The object of the present invention can be achieved by the inventions described in claims 1 to 3. ◇
That is, a cam surface, a cylinder block that rotates relative to the cam surface, a plurality of pistons that reciprocally slide in a plurality of cylinder holes formed in a radial direction of the cylinder block, and the pistons And a shoe having a sliding part that slides in sliding contact with the cam surface, and a radial piston type fluid rotary machine comprising: The main feature is that the thickness in the direction is formed so that the thickness at the end side in the circumferential direction is thinner than the thickness at the connecting portion side with the piston.

  Further, in the second invention, the end portions in the circumferential direction of the sliding portion are formed in a shape in which the end portions are fitted in a non-contact state when the end portions of the adjacent shoes are closest to each other. Is the most other major feature.

  Furthermore, in the third invention, the radius of curvature in the circumferential direction of the sliding portion is formed so that the radius of curvature on the end portion side in the circumferential direction is smaller than the radius of curvature on the coupling portion side with the piston. It has become the most other major feature.

  In the first invention of the present invention, for example, the cam surface is constituted by a cam ring. For example, even if the cam ring is deformed by the pressure of the piston or piston shoe by the hydraulic pressure in the cylinder, the sliding portion of the shoe is Corresponding to the deformation, it can be deformed along the deformed cam surface.

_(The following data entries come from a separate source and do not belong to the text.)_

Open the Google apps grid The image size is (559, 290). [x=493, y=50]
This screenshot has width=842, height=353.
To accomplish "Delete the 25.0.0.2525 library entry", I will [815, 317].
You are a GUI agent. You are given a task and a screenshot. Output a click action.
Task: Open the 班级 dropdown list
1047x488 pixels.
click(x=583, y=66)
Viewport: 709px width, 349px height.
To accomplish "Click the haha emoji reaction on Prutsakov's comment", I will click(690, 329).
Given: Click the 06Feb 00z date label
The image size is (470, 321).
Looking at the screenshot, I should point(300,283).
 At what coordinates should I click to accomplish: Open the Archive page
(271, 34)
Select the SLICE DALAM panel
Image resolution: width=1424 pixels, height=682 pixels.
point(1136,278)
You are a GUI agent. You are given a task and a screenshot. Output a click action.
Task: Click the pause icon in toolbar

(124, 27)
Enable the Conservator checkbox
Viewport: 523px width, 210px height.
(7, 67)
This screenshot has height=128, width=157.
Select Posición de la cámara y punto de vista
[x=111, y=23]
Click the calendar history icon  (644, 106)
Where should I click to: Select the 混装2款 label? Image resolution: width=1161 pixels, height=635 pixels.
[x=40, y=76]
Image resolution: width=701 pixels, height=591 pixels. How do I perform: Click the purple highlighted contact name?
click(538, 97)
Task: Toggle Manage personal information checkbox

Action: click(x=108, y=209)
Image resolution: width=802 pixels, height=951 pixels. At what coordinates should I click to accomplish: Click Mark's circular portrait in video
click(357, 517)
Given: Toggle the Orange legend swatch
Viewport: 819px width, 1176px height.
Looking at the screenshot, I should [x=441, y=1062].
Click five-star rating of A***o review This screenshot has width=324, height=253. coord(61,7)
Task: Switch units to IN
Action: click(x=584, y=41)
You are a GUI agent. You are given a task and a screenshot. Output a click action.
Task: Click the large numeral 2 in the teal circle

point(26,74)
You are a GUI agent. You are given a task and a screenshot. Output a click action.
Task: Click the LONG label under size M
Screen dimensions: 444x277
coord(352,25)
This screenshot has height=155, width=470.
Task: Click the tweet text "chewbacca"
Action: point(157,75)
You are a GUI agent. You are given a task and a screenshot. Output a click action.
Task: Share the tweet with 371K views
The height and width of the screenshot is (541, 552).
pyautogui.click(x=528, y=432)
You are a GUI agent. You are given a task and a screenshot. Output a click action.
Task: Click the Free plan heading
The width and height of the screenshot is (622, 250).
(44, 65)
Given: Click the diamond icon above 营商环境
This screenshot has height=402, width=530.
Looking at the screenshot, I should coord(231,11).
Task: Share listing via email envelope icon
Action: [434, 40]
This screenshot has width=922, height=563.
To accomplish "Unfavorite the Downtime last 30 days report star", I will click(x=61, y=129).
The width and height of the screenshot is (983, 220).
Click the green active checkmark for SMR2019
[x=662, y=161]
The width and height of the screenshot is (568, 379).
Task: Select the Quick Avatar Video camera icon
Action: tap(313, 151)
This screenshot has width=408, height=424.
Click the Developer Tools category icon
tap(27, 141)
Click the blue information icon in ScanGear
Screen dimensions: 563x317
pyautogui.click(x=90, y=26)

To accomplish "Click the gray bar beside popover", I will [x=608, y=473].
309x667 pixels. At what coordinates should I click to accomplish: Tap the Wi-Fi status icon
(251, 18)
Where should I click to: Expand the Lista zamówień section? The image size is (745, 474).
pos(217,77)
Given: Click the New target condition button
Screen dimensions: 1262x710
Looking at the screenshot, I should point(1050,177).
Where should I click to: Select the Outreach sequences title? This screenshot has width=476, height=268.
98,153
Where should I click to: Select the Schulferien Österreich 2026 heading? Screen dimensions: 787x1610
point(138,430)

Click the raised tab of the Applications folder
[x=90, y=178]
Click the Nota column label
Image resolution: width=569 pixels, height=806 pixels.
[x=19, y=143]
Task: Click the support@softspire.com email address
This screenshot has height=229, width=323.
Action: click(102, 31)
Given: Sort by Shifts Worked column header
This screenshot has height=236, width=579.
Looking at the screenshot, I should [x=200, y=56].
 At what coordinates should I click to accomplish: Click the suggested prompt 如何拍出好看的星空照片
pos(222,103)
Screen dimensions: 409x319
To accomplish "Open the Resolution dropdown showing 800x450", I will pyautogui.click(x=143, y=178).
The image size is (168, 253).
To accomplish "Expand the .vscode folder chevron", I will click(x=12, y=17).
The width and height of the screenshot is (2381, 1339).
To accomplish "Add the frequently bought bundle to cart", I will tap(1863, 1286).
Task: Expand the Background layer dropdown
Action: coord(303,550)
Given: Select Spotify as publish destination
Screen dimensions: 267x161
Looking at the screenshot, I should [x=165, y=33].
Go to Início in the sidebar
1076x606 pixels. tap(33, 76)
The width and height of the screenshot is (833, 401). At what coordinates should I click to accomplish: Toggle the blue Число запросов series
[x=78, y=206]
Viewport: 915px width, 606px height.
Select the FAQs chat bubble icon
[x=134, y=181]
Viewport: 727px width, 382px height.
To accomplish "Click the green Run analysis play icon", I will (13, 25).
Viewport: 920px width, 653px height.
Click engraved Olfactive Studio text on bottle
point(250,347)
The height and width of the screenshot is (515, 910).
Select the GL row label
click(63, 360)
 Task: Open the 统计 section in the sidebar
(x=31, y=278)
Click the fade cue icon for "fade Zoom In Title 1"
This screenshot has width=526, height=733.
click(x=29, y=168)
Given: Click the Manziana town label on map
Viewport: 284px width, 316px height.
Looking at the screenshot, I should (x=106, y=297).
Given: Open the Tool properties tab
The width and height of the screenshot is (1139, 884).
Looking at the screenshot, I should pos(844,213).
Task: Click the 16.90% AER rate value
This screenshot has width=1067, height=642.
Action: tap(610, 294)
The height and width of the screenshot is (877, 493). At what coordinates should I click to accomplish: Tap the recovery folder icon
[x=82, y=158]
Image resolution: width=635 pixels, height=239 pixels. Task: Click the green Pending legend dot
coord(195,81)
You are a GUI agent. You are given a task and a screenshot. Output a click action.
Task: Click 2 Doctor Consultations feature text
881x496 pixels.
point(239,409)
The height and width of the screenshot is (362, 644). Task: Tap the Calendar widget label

As a result, the sliding portion is deformed by absorbing the deformation of the cam ring, and can be prevented from being lifted from the cam surface of the shoe.

  Moreover, by making the length of the sliding portion in the circumferential direction as in the second invention, it is possible to facilitate the deformation on the end portion side in the circumferential direction. As a result, the contact surface of the sliding portion that contacts the cam surface can be brought into contact with the cam surface in a bent state, and the surface pressure at the contact surface is uniformly distributed over the entire contact surface and the surface pressure is reduced. be able to. Moreover, it can prevent that the edge part in the edge part of the circumferential direction scratches on a cam surface, or bites into a cam surface.

  Further, as in the third aspect of the invention, by configuring the radius of curvature on the end portion side in the circumferential direction of the sliding portion to be smaller than the radius of curvature on the central portion side in the circumferential direction, the end portion in the circumferential direction It is possible to prevent the edge portion from scratching on the cam surface or biting into the cam surface.

  Preferred embodiments of the present invention will be specifically described below with reference to the accompanying drawings. The present invention can be suitably applied to a radial piston type fluid rotary machine such as a radial piston type pump, a radial piston type motor, or a radial piston type pump / motor. The radial piston type fluid rotary machine includes fixed capacity type and variable capacity type fluid rotary machines.

  As a configuration of the radial piston type fluid rotary machine of the present invention, in addition to the shape and arrangement described below, if the shape and arrangement can solve the problems of the present invention, those shapes and arrangement Can be adopted. For this reason, this invention is not limited to the Example demonstrated below, A various change is possible.

  FIG. 1 shows a schematic longitudinal section of a radial piston pump / motor 1 according to an embodiment of the present invention. An eccentric cam ring 3 is disposed in the casing 2, and a cylinder block 4 is rotatably disposed inside the eccentric cam ring 3. A plurality of cylinder bores 7 are formed in the radial direction of the cylinder block 4, and pistons 5 are slidably disposed in the cylinder bores 7.

  A shoe 6 is rotatably connected to the piston 5. The sliding portion 23 of the shoe 6 is in sliding contact with the cam surface 13 of the eccentric cam ring 3 and slides on the cam surface 13 so as to rotate as the cylinder block 4 rotates. When the shoe 6 slides once along the cam surface 13, a reciprocating motion can be given to the piston 5. Reference numeral 12 denotes a retainer that regulates the sliding direction of the shoe 6.

  The pintle 8 disposed in the casing 2 is fitted in the pintle insertion portion 9 of the cylinder block 4 and supports the cylinder block 4 in a freely rotatable manner. The pintle 8 is formed with a pair of intake and exhaust ports 10 and 11. As the piston 5 is reciprocated by rotation of the cylinder block 4, pressure oil is supplied to and discharged from the pair of intake / exhaust ports 10 and 11.

  In FIG. 1, cylinder chambers 31 a and 31 b are formed in the left-right direction of the casing 2. In each of the cylinder chambers 31a and 31b, pistons 32a and 32b that are in contact with the outer peripheral surface of the eccentric cam ring 3 are slidably disposed. The pistons 32a and 32b are urged by the springs 33a and 33b, respectively, and the tip portions of the pistons 32a and 32b are always in contact with the outer peripheral surface of the eccentric cam ring 3. Pressure oil from the hydraulic pump 35 can be supplied to the cylinder chambers 31 a and 31 b by the switching operation of the switching valve 34, and the pressure oil in the cylinder chambers 31 b and 31 a can be discharged to the tank 36.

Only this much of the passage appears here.